Trevor sighs. “I’m not—”

“You are.” Carly’s voice quavers. “He’s in love with you. I see the way he looks at you.”

“It doesn’t matter.”  _ Not now.  _ Trevor lifts Philip, cradling his head against his chest, and walks outside as Grace and Carly follow. 

“Trev?” Philip murmurs. “Where are we going?”

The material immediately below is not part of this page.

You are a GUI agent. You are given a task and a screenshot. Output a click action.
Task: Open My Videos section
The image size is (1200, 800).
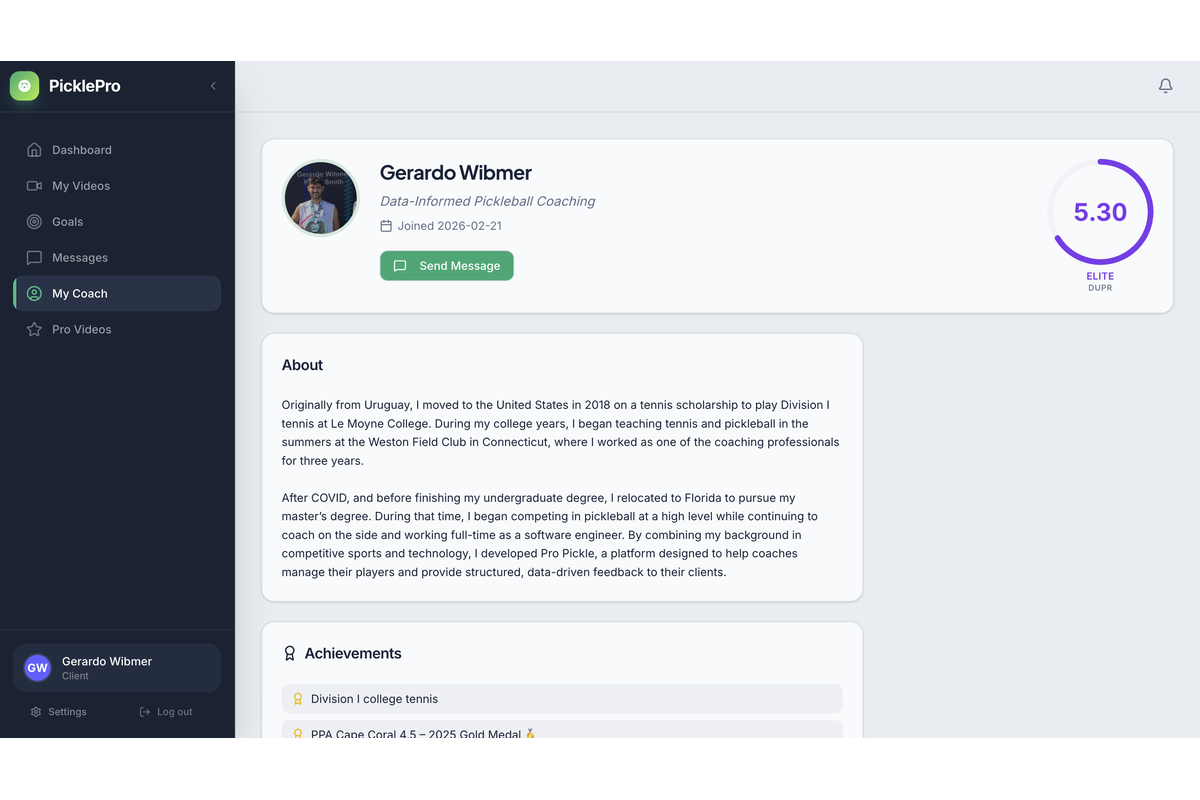[80, 186]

“Outside.” Tears form in his eyes. “You’re going to see the sky, Phil.”

“You need to know…” Philip coughs, blood dribbling over his lips. “In the other timelines… one other timeline…” His eyes flutter closed. His chest stills. 

Trevor gasps, pressing his hands to his forehead. He doesn’t realize he’s saying Philip’s name until Carly drags him away from the body— _ Philip’s _ body—and pulls his hands away.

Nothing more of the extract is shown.